Start of Exercise input
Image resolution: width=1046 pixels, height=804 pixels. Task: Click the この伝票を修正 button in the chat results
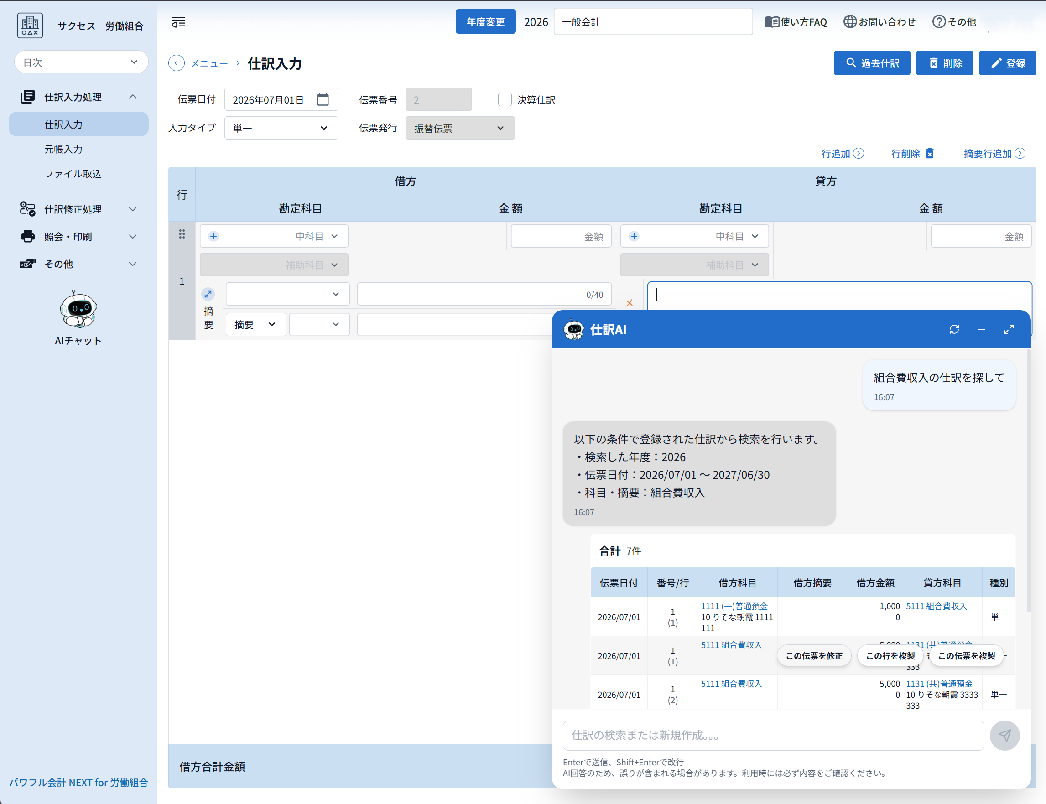tap(813, 655)
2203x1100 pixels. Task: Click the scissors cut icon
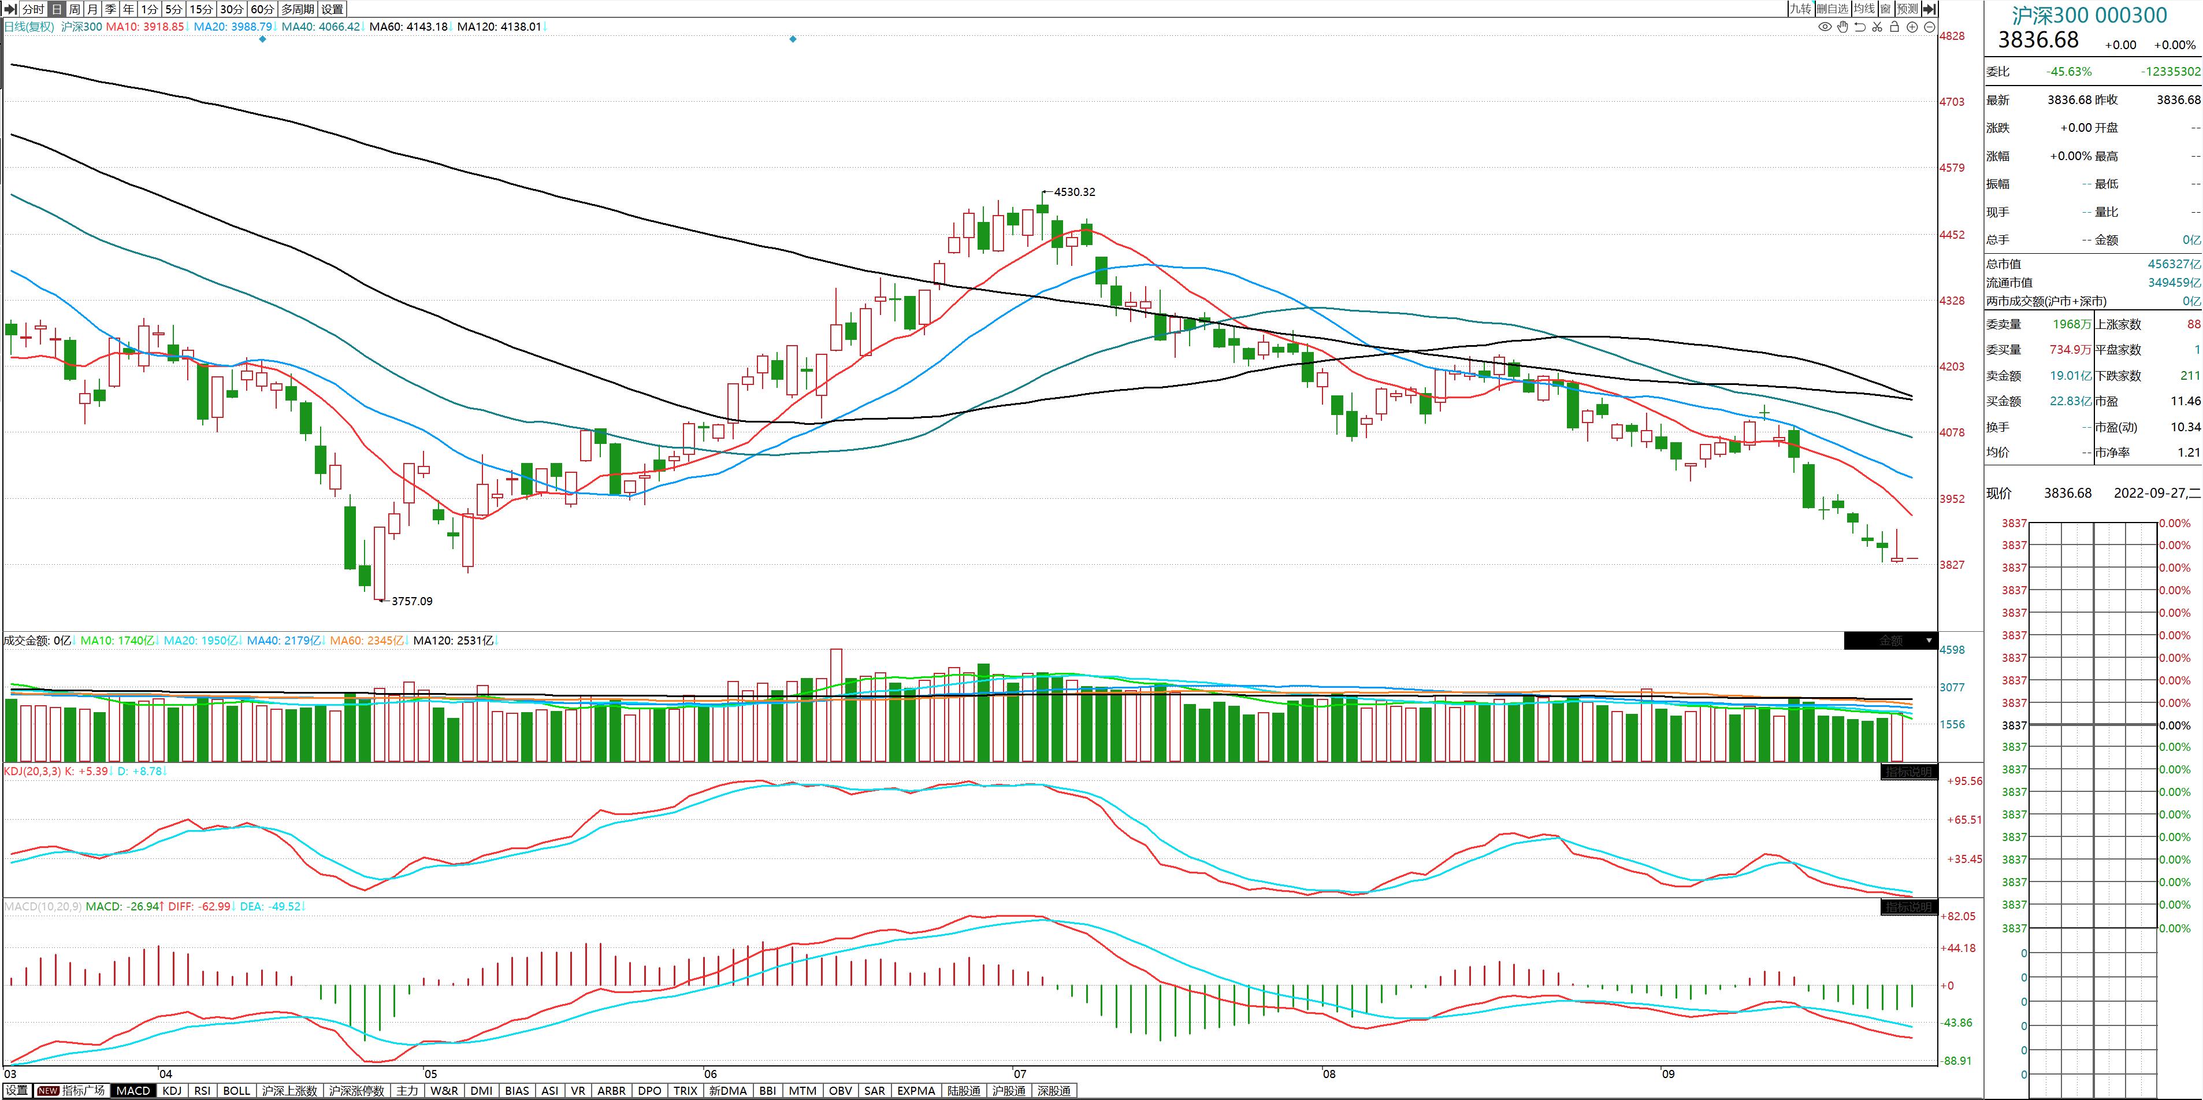pyautogui.click(x=1877, y=27)
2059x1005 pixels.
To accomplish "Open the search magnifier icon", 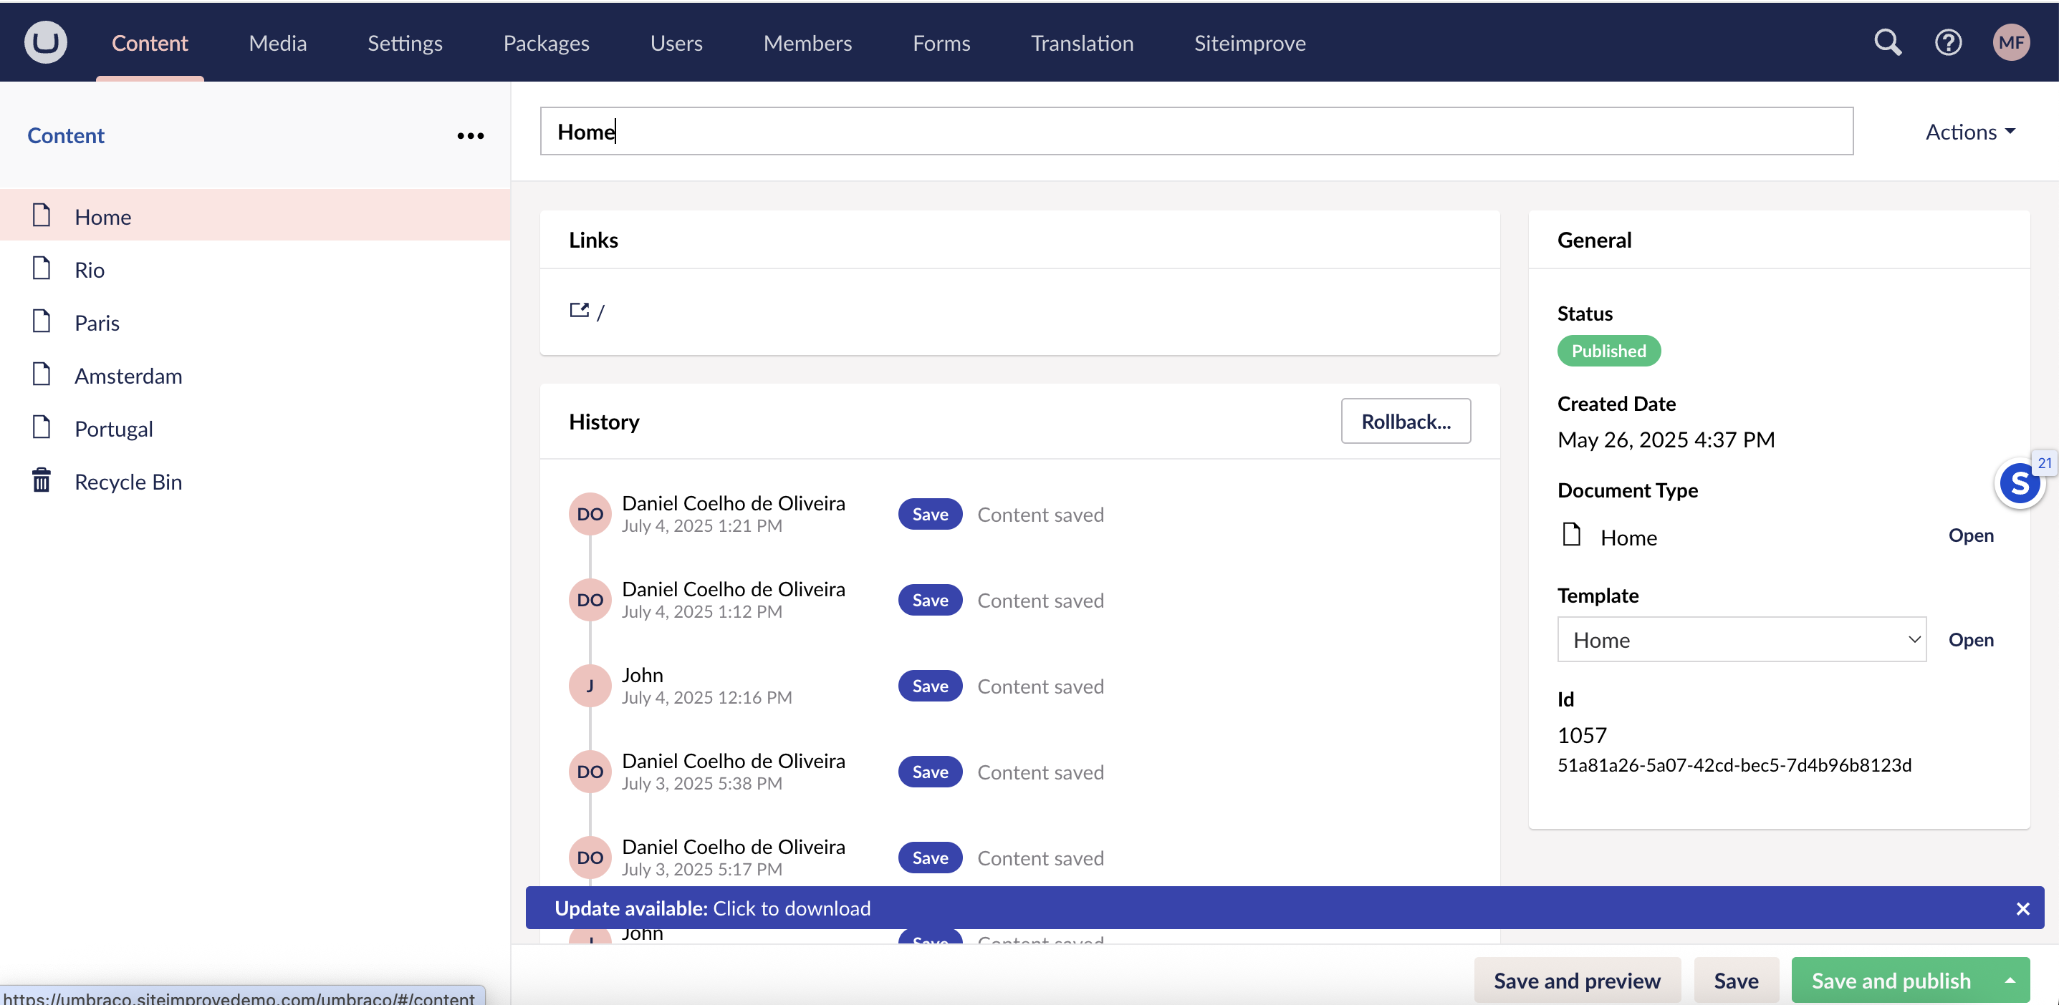I will [x=1887, y=42].
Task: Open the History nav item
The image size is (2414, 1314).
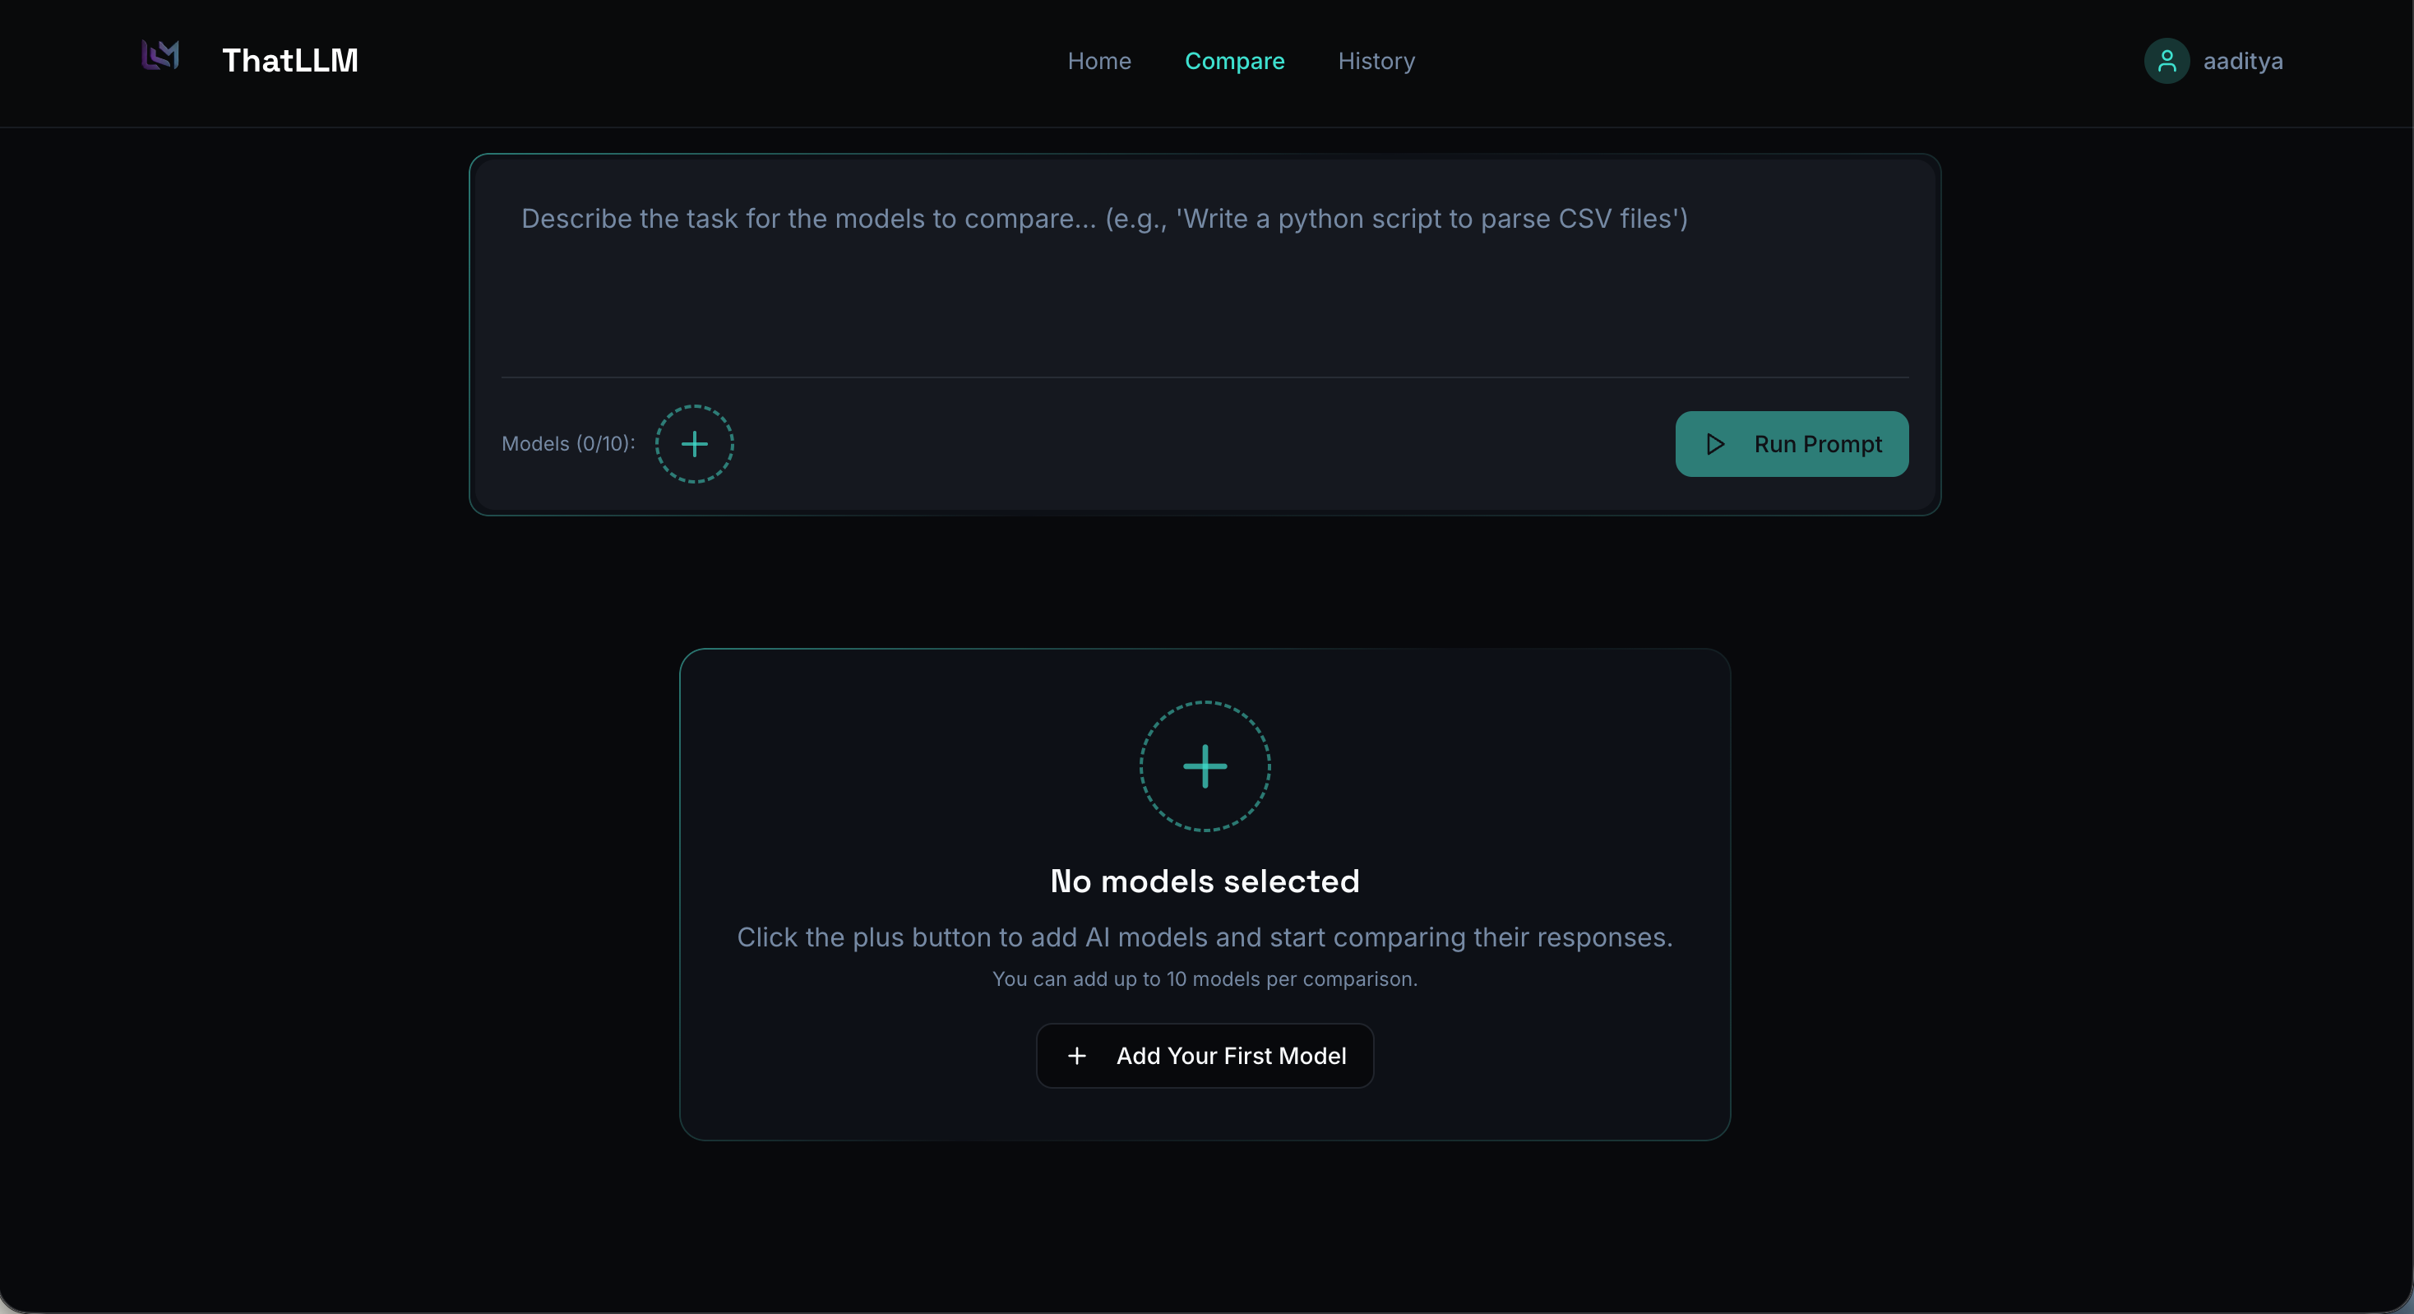Action: [x=1376, y=61]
End of Exercise input
# Activity
Omit the pictures, and please restate word for word the lines running from the line with "Task: Open the History nav item" to the end of the entries.

# Answer below
Task: Open the History nav item
The image size is (2414, 1314).
Action: [x=1376, y=61]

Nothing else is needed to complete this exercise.